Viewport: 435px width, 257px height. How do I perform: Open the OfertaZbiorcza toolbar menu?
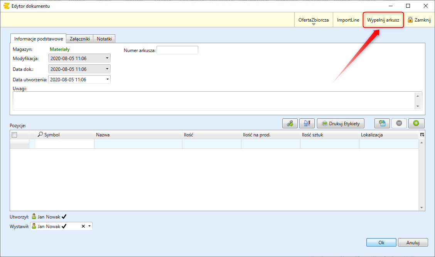click(x=314, y=20)
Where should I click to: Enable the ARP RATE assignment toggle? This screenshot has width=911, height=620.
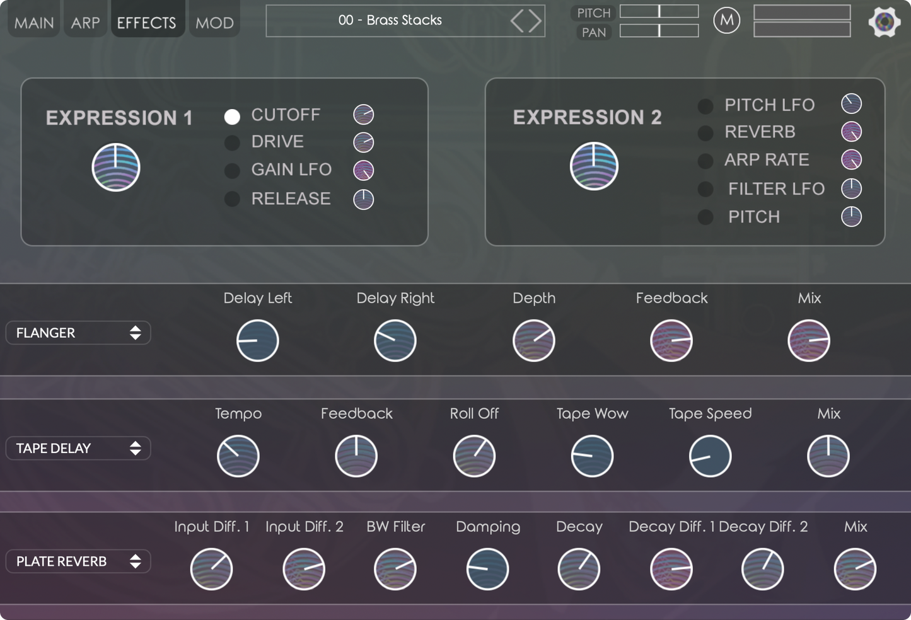[x=705, y=161]
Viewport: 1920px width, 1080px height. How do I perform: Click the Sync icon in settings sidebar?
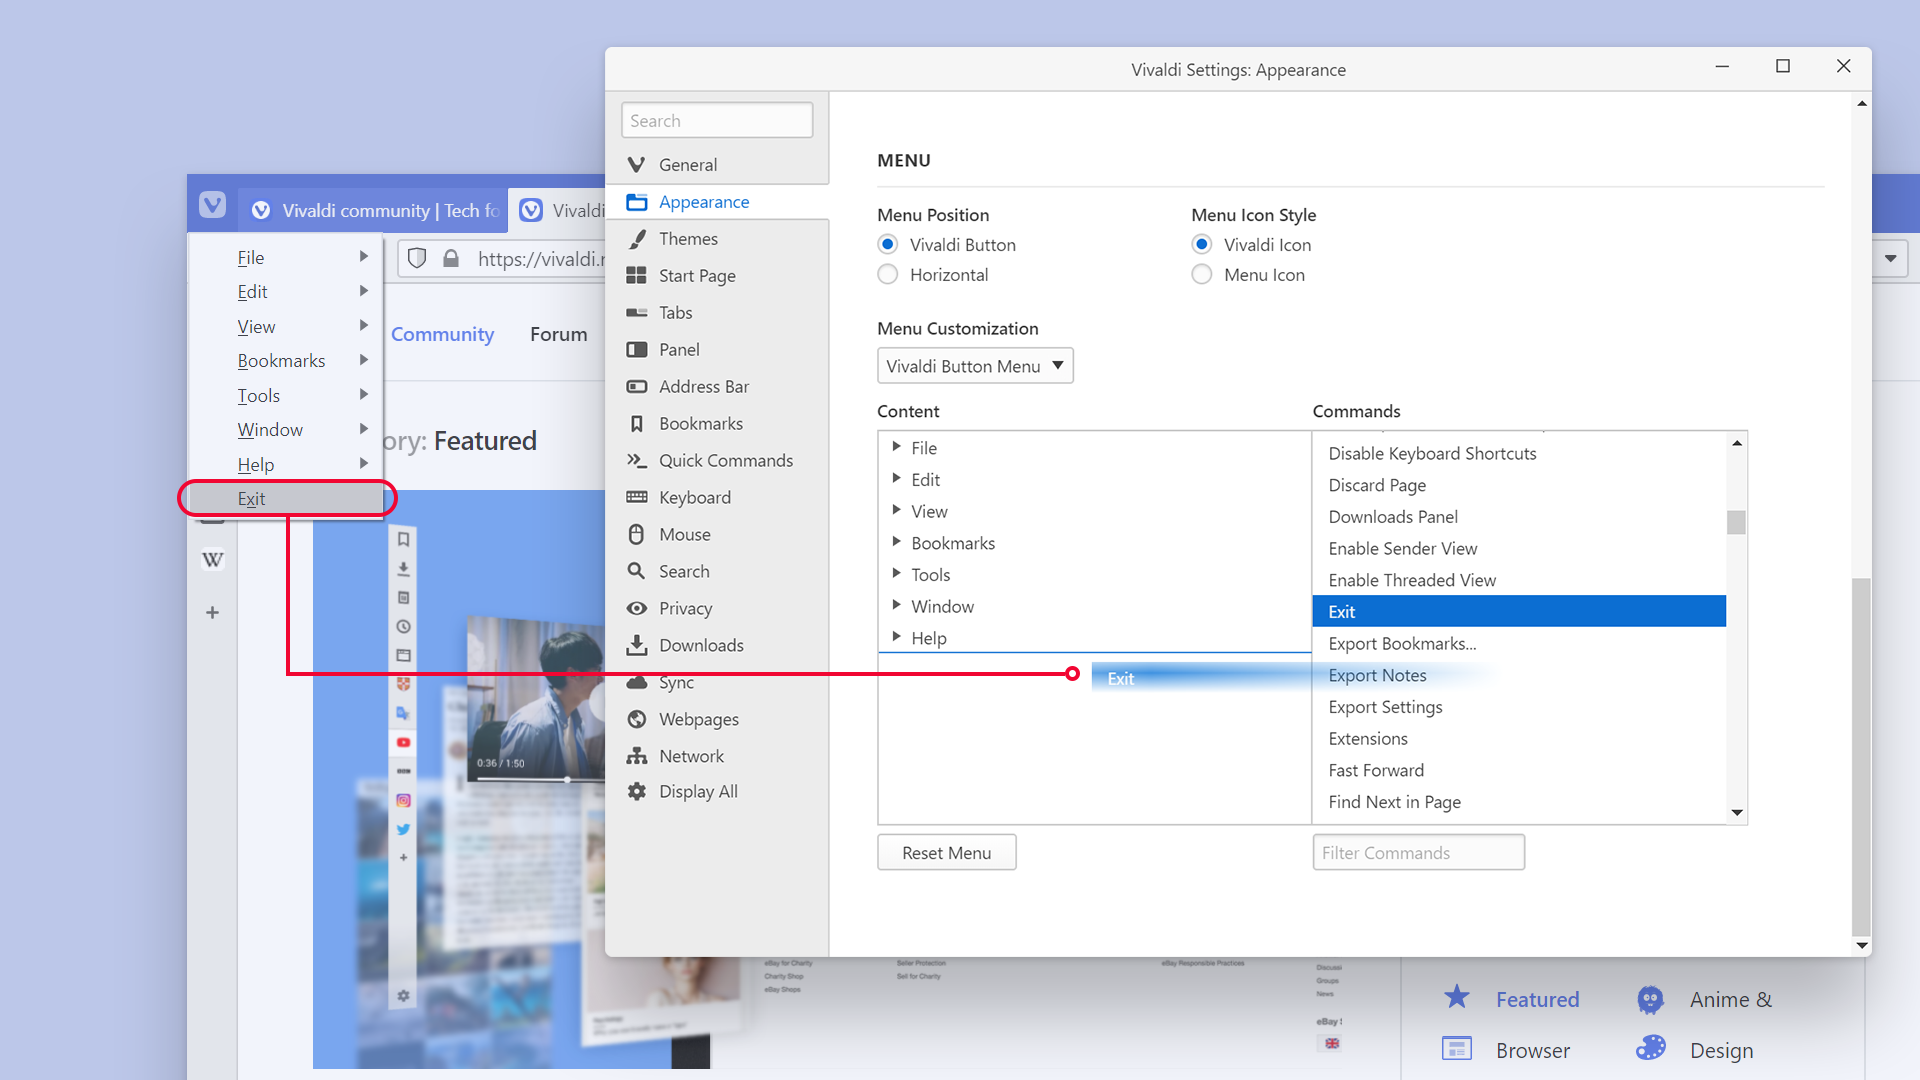coord(638,682)
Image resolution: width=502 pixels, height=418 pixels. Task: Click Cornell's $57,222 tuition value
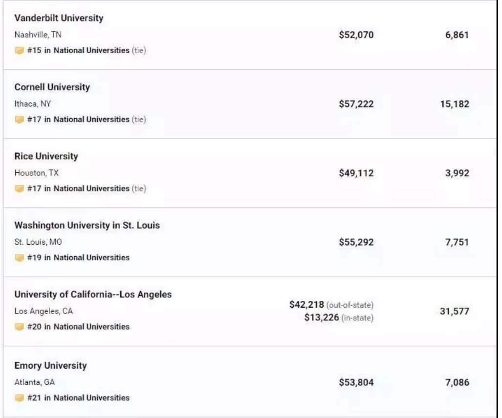point(356,104)
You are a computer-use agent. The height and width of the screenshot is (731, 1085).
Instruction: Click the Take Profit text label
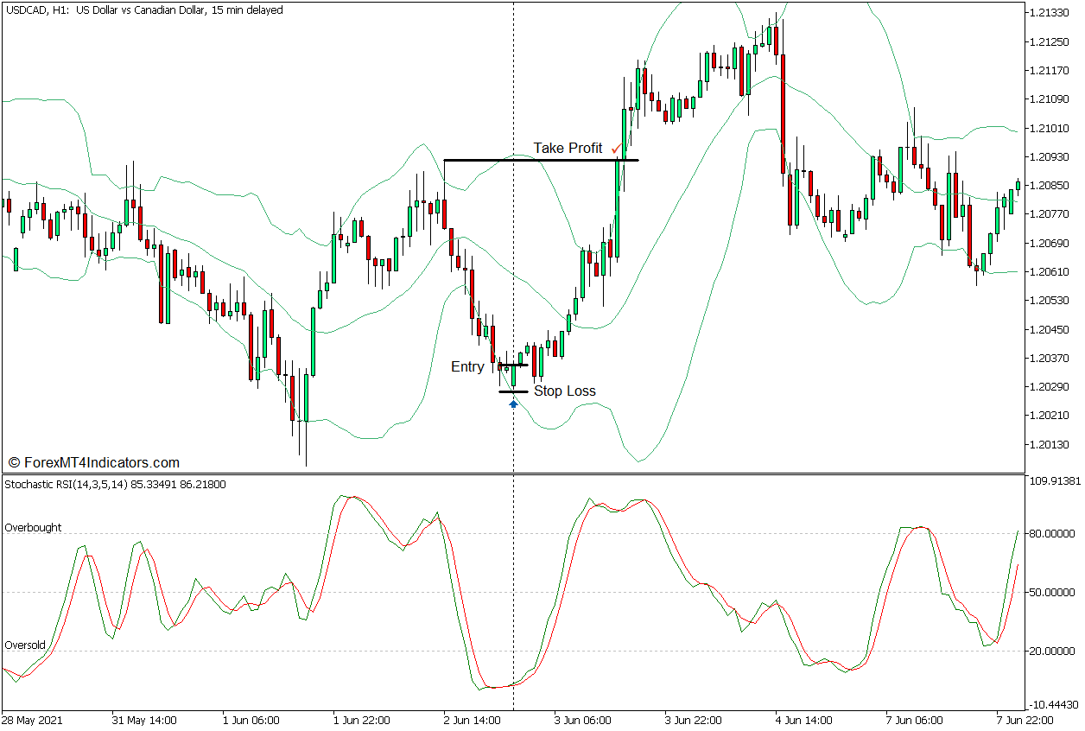pyautogui.click(x=570, y=148)
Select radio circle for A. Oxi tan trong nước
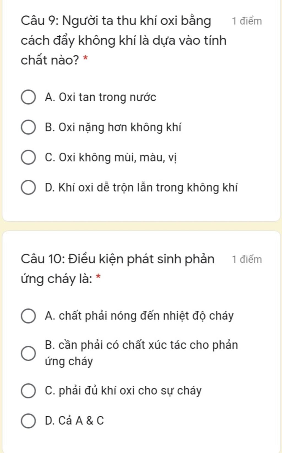The height and width of the screenshot is (453, 282). pos(28,97)
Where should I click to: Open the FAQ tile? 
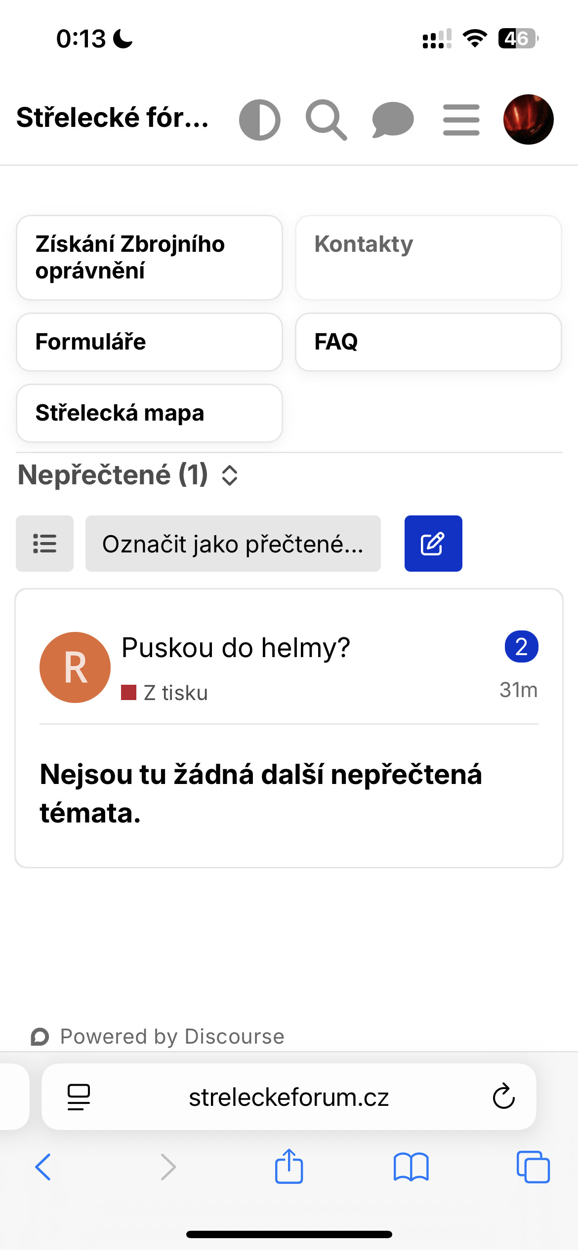(428, 342)
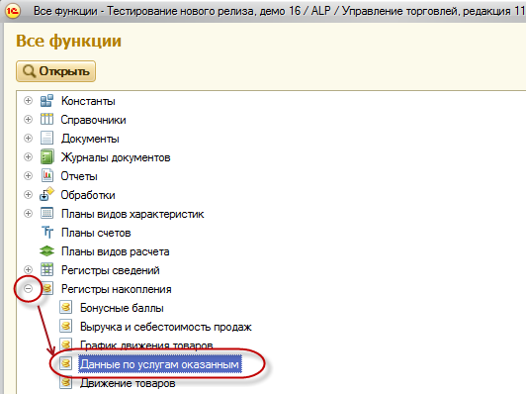Click the Планы счетов icon
The width and height of the screenshot is (526, 394).
[x=47, y=232]
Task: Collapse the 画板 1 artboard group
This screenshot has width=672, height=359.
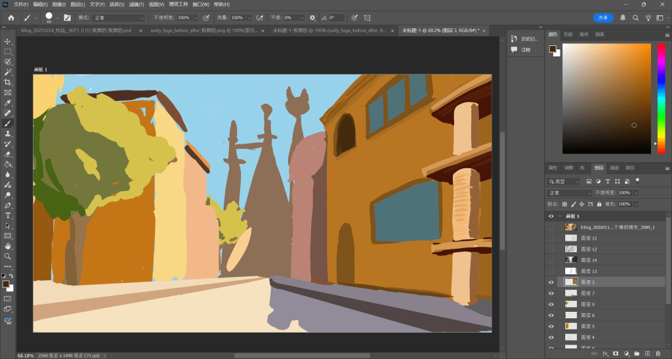Action: point(560,216)

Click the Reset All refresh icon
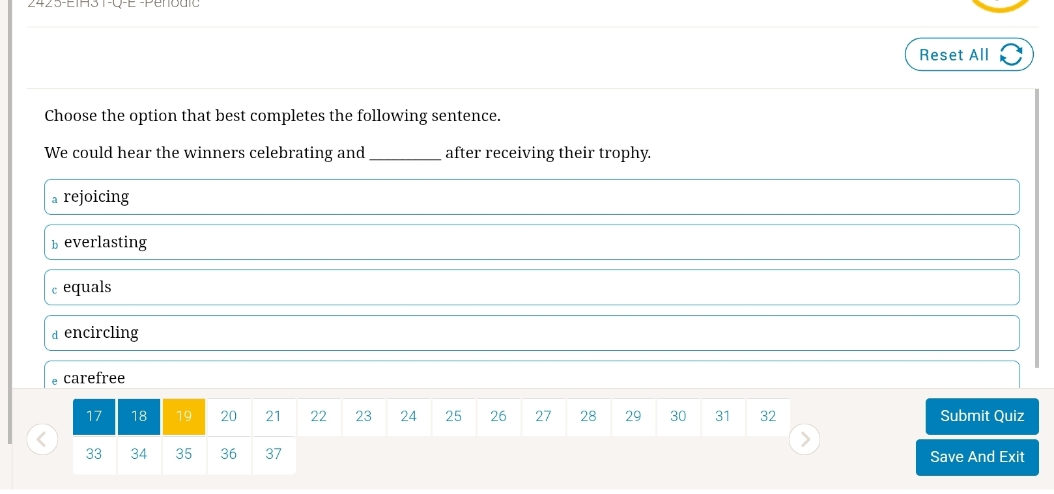(1011, 55)
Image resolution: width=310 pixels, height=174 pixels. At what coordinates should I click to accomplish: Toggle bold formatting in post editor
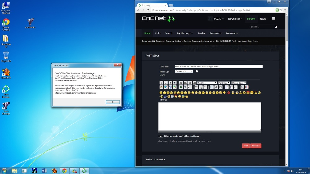pos(161,83)
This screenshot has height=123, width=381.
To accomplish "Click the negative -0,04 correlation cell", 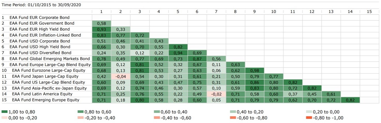I will (121, 76).
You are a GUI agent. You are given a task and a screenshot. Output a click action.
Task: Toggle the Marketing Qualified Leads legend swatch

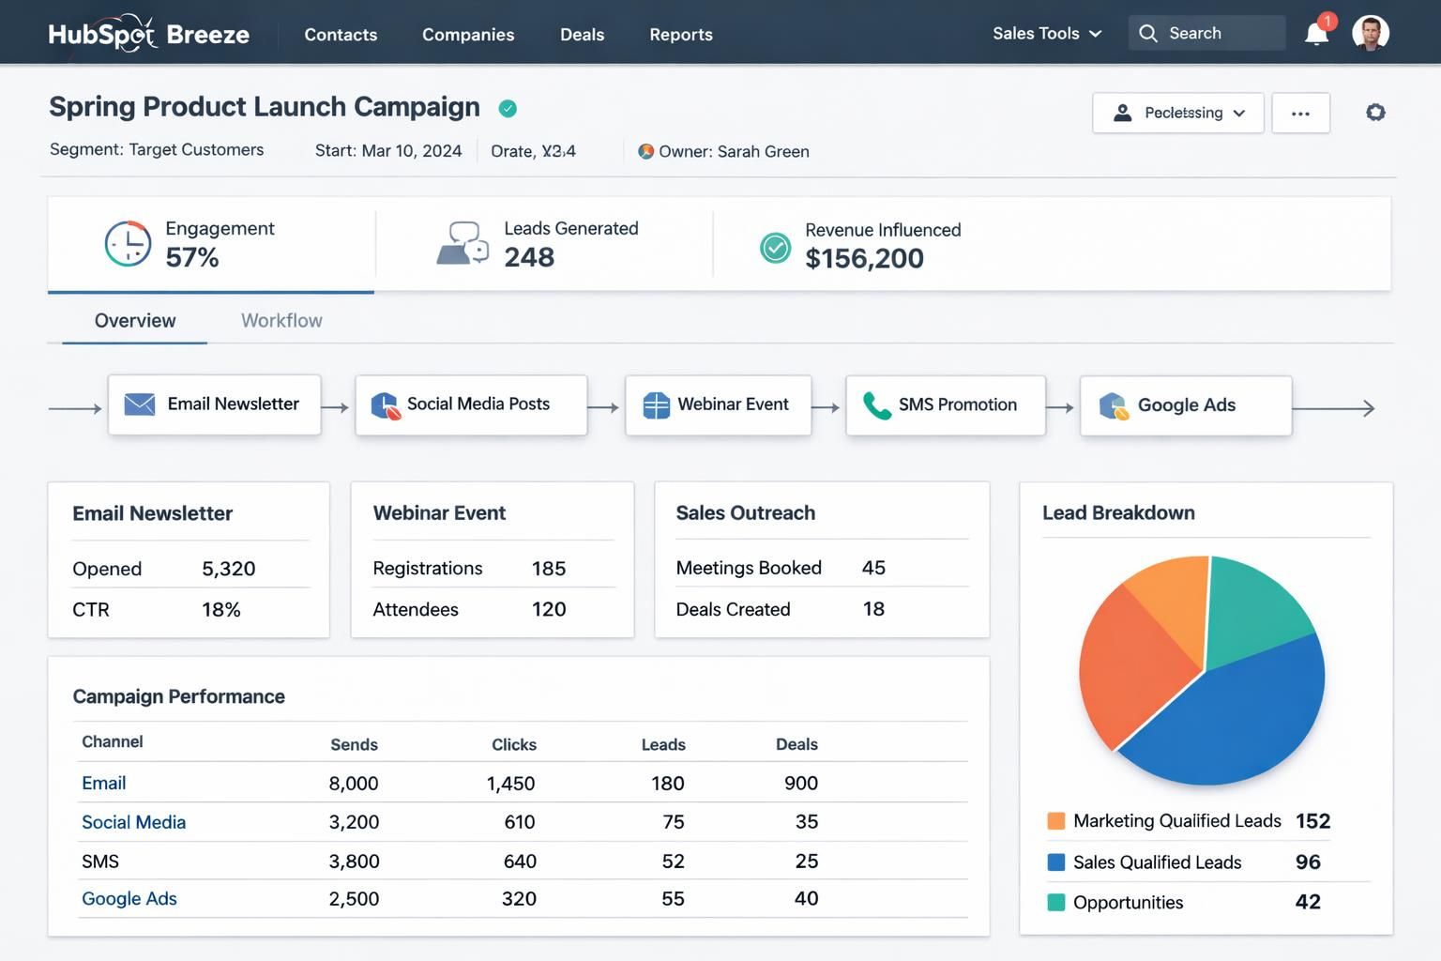(1054, 820)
::::::::::
▶ **Problem to solve**
Lines with the word "agent" in them: report all of these from the listing above.

▶ **Written answer**
You are a computer-use agent. The height and width of the screenshot is (731, 1085).
You are a GUI agent. You are given a task and a screenshot. Output a click action.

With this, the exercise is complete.